**给定文本**:
尾巴长短是家养绵羊品种的显著特征之一。目前大多数现代绵羊品种均为长尾，由于长尾容易沾染粪便，招蚊蝇叮咬引发感染性疾病，因此，在羔羊阶段需要进行断尾。断尾不仅耗费人力、物力和时间，而且会因为疼痛对羔羊造成应激，影响动物福利。培育不需要断尾的短尾绵羊品种是世界绵羊育种的目标之一。传统方法培育短尾绵羊时间漫长，鉴定绵羊短尾基因是利用分子育种技术高效选育短尾绵羊品种的关键。

新疆地方绵羊品种以脂臀羊为主，诸如阿勒泰羊、哈萨克羊等，其尾巴典型的特征之一就是“无尾”。新疆畜牧科学院生物技术研究所刘明军团队通过比较脂臀羊与脂尾羊的全基因组选择信号，发现最强的选择信号位于8号染色体，最强的两个位点分别为TBXT基因第333位同义突变位点c.333C>G和第334位非同义突变位点c.334C>A（图1）。

图1尾长性状的选择信号分析(A)脂臀羊和脂尾羊尾椎X光扫描图(B)脂臀羊和脂尾羊尾椎数箱线图(C)脂臀羊与脂尾羊全基因组选择分析结果(D)位于8号染色体87.56–87.88 Mb区域肥臀羊和脂尾羊的选择信号分析结果

该团队进一步在特克塞尔羊（长尾）与哈萨克羊（无尾）F2代群体中，应用全基因组关联分析明确了与尾长和尾椎数显著相关的TBXT基因及其因果变异位点（图2A），c.334C>A位点不同基因型与尾巴长度和尾椎数显著相关（图2B,C）。

**相关数据**:
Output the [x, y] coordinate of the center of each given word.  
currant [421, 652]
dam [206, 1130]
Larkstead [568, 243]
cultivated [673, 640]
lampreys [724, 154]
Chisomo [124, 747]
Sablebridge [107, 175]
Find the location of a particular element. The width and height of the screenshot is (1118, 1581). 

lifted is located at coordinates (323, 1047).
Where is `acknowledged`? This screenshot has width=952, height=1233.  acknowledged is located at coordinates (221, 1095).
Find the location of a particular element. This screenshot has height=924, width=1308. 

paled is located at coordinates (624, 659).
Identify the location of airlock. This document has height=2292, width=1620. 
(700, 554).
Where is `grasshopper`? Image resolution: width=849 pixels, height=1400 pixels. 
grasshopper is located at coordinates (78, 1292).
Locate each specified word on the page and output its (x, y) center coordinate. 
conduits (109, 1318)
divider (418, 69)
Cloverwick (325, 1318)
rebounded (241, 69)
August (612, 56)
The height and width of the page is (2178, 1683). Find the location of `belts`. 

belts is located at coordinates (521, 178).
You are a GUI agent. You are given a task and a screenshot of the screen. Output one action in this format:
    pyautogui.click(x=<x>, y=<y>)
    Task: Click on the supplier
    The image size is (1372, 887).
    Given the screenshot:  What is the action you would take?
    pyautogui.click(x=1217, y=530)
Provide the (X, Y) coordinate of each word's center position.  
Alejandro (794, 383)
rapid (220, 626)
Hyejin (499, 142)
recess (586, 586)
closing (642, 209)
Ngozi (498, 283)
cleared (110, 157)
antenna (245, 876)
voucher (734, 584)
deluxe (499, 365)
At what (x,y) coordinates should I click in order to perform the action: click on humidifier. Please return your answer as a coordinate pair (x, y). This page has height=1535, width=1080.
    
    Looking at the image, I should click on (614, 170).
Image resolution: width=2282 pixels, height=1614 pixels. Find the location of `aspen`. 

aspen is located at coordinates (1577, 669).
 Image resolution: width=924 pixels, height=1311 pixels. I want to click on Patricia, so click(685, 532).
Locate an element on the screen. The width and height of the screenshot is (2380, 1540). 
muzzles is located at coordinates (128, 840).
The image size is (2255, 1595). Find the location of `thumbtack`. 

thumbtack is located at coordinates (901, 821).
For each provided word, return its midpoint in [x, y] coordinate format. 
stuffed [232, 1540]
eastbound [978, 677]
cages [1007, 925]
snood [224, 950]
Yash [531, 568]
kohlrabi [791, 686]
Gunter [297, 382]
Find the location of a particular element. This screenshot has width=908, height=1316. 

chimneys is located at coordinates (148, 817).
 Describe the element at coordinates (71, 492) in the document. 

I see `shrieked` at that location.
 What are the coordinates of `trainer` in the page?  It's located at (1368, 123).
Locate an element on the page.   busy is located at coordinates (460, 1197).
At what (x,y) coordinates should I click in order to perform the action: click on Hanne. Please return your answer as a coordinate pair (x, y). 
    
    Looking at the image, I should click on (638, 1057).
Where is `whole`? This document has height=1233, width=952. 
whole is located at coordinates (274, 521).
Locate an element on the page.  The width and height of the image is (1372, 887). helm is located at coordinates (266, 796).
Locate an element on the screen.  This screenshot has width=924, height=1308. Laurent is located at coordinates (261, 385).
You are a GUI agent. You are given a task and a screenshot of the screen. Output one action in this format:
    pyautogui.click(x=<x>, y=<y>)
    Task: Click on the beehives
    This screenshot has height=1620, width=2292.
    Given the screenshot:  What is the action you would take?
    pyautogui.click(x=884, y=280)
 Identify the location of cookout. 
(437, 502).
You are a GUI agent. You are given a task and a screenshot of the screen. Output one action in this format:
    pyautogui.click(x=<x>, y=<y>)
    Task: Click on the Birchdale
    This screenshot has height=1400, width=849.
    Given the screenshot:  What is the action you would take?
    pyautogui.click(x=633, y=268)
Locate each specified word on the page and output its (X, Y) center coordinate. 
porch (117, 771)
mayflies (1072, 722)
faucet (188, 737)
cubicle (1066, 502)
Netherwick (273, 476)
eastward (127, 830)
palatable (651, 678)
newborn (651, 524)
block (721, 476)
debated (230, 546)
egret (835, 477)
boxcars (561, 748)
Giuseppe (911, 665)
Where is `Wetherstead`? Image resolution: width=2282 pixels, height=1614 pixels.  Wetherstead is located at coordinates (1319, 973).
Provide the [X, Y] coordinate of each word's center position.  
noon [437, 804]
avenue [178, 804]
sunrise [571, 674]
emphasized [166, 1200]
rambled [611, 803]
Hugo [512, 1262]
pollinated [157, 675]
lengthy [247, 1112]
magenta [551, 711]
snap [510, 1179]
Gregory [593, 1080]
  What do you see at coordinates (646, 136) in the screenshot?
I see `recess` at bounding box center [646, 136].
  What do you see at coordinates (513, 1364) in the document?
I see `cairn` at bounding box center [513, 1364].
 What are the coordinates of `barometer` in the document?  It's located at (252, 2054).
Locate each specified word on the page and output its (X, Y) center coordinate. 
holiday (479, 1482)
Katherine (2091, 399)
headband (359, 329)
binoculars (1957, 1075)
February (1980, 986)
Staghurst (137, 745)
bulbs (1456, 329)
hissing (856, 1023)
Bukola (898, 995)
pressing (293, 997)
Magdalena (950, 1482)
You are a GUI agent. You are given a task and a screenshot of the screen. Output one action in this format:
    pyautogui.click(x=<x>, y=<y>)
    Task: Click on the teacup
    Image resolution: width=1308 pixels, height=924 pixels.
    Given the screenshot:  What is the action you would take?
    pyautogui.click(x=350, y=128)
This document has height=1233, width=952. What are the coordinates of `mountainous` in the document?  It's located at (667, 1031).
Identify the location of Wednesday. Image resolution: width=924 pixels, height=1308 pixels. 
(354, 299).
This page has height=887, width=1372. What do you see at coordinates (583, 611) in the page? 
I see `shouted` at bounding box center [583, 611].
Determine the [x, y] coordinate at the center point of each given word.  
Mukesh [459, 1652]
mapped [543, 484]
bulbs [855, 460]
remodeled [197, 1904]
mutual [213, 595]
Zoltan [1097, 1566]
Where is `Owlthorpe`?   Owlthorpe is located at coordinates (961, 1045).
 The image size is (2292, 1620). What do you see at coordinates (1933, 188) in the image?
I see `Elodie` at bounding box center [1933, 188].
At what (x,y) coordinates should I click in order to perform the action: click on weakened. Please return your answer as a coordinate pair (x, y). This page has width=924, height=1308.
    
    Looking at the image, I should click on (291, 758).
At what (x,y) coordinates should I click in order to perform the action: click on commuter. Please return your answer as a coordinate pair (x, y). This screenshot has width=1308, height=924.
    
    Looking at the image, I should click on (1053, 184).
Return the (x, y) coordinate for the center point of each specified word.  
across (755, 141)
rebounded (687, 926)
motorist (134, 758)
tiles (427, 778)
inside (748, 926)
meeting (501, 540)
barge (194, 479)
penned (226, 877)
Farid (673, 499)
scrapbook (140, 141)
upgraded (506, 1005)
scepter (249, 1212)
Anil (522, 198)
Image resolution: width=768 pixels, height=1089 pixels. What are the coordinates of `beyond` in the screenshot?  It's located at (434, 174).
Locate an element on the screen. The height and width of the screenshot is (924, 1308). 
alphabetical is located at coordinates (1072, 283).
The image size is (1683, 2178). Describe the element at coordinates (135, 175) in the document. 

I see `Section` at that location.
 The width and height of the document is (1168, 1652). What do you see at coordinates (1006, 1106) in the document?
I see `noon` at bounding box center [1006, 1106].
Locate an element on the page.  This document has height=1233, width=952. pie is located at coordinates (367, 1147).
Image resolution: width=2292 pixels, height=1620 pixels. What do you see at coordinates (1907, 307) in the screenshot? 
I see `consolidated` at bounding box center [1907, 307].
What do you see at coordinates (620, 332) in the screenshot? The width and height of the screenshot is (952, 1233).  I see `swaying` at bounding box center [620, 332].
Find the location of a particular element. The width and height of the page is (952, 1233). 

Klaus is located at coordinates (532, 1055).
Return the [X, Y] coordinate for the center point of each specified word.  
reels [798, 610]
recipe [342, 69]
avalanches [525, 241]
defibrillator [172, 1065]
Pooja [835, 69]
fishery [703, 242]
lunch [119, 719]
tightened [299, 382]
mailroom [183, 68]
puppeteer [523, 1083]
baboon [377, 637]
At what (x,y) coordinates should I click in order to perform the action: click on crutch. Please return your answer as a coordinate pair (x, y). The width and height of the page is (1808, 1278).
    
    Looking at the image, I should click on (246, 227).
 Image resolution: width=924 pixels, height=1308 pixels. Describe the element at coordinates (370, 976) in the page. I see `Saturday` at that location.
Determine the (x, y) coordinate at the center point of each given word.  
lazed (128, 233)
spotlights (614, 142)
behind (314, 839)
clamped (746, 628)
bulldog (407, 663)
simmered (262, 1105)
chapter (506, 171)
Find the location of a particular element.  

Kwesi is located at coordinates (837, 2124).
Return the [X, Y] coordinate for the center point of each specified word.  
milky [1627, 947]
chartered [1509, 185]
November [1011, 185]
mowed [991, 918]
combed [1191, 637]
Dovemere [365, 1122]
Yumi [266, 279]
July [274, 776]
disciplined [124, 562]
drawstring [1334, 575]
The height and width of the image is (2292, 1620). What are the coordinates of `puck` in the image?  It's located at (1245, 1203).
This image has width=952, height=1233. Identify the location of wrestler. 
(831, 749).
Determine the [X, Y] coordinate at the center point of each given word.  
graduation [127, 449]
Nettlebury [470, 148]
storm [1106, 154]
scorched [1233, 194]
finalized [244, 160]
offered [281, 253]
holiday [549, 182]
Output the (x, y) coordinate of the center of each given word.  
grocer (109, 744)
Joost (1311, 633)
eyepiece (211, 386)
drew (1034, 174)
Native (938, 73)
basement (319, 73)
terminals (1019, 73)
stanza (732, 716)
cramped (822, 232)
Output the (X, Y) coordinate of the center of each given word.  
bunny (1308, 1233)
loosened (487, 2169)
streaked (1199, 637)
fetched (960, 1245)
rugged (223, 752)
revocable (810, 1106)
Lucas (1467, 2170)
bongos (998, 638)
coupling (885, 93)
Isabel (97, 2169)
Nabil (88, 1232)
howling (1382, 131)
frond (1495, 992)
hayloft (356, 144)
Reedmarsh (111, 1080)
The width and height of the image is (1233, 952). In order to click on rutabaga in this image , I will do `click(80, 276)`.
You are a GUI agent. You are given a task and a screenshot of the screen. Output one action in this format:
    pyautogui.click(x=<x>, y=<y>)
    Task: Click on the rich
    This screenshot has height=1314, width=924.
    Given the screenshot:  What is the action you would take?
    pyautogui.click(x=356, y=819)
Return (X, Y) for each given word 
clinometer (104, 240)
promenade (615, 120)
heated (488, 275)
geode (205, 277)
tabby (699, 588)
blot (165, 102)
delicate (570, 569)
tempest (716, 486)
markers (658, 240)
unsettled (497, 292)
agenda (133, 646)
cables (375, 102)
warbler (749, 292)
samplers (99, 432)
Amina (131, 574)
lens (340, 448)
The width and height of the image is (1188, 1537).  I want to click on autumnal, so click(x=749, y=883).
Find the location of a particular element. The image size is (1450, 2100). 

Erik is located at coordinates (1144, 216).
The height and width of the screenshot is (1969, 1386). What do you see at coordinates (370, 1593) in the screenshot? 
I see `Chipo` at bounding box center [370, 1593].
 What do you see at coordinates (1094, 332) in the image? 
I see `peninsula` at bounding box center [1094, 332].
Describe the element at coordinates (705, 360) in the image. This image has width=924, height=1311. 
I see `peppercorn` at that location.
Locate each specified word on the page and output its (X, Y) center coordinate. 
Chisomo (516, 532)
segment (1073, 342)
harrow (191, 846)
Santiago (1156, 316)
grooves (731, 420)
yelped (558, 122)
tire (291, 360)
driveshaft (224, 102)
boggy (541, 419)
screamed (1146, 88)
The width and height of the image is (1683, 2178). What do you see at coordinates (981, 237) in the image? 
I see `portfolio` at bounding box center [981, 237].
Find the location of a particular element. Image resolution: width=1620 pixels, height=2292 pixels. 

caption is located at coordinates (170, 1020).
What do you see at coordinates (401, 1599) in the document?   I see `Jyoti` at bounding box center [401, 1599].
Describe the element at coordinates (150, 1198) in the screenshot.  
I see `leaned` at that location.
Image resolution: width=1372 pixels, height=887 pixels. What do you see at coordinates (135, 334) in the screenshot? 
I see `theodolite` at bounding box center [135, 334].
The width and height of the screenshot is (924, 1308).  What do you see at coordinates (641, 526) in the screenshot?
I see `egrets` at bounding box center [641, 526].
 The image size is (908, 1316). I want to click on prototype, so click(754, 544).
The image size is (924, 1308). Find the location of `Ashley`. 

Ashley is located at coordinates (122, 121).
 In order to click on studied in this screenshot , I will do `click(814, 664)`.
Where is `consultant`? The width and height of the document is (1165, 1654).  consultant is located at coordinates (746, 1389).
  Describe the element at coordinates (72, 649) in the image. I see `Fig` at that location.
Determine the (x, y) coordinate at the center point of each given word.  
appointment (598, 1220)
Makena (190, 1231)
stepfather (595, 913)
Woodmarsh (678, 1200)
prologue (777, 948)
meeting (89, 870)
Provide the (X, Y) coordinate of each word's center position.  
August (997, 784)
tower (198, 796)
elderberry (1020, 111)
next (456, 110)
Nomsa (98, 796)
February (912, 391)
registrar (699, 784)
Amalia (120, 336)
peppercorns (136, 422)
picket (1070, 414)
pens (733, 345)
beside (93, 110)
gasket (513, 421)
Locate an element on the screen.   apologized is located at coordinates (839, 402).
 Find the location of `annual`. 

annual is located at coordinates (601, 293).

**任务简述 1**: 对照关于绵羊尾长基因的文本，逐项判断下列说法是否相符，回答“是”或“否”，并原样引用起决定作用的词句。(a) 新疆地方绵羊品种以脂尾羊为主。(b) 最强的选择信号位于8号染色体。(c) c.333C>G是非同义突变位点。
**任务简述 2**: 续写关于绵羊尾长基因的文本，从其最后一句之后接着写。

**练习结果 1**:
(a) 否。“新疆地方绵羊品种以脂臀羊为主”
(b) 是。“发现最强的选择信号位于8号染色体”
(c) 否。“第333位同义突变位点c.333C>G”

**练习结果 2**:
图2F2代尾长性状GWAS分析及表型(A)基于F2代杂交个体的尾长和尾椎数性状关联信号的曼哈顿和Q-Q分位数图(B) TBXT基因中第334位非同义突变位点c.334C>A不同基因型的表型箱线图(C) CC基因型和AA基因型的尾型照片(D)靶向TBXT基因的第2个外显子sgRNA序列和在CRISPR-Cas9实验中用于同源重组介导修复的123-bp单链DNA寡核苷酸(ssODN)序列。

针对TBXT基因因果突变位点，利用CRISPR-Cas9基因编辑技术，对细毛羊TBXT基因进行精准编辑，在国际上首次获得了基因编辑短尾细毛羊（图3）。经过扩繁组建了基因编辑短尾细毛羊育种资源群，目前已经完成了转基因生物安全中间试验阶段，为培育短尾细毛羊创制了珍贵的种质资源。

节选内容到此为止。